▸ WHAT IS REQUIRED
Supply the number of lines in the data below that hold "profile", and let that number be the whole answer.

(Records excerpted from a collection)
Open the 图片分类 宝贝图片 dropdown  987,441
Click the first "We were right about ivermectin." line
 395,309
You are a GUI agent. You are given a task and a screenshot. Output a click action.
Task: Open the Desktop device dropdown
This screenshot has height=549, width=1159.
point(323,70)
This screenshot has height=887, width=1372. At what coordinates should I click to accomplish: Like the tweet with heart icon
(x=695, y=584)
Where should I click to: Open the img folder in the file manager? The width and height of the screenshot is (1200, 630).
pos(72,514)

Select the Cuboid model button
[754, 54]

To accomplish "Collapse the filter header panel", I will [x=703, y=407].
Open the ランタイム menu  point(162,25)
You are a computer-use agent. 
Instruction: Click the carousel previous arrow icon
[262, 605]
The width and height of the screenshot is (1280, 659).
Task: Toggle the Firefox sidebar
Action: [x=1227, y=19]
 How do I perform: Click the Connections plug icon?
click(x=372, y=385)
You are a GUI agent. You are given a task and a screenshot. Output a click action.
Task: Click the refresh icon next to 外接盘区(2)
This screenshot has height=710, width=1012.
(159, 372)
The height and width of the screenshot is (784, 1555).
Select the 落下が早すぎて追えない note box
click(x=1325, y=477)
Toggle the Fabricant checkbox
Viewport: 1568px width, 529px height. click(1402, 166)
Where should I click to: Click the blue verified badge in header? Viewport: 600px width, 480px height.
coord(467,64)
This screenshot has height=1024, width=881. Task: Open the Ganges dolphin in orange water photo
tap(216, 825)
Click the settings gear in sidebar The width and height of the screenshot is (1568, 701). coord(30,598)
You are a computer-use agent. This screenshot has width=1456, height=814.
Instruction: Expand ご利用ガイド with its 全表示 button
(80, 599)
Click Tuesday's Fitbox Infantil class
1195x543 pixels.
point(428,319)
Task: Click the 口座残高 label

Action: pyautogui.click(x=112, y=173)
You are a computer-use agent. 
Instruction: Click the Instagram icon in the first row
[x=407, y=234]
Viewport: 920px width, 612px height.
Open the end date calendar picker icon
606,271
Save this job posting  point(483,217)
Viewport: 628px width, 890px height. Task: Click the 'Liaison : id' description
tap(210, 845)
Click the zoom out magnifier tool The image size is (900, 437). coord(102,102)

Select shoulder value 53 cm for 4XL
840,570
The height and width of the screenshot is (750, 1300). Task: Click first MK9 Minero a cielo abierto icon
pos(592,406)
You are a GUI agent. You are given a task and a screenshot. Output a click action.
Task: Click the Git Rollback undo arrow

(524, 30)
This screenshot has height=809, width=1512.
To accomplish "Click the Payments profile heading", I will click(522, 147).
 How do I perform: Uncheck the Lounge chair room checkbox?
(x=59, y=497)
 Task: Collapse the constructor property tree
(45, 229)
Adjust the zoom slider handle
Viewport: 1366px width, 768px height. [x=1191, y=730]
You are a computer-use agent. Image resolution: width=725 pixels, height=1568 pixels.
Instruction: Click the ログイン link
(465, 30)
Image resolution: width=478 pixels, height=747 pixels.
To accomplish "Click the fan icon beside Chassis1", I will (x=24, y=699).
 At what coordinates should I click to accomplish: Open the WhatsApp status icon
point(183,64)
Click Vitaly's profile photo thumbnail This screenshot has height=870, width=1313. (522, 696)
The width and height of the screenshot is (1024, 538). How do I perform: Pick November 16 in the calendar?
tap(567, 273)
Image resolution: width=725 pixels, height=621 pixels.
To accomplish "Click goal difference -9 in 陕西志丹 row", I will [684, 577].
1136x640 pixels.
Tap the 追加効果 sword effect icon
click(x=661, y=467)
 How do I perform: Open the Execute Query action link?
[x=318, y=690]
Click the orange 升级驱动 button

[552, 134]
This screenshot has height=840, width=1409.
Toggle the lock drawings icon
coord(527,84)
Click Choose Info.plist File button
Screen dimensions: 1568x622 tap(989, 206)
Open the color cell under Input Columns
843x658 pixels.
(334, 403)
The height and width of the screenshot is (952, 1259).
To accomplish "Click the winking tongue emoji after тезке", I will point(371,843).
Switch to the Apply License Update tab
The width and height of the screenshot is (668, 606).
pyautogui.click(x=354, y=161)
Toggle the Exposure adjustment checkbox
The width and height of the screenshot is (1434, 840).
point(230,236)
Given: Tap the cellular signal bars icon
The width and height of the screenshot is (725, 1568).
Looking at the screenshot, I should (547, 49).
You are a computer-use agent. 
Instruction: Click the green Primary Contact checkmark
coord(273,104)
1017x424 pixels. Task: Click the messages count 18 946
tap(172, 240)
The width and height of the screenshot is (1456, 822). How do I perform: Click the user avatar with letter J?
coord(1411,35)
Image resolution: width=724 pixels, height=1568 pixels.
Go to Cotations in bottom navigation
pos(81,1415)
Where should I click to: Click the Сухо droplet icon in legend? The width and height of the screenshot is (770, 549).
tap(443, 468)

▸ SOLUTION
2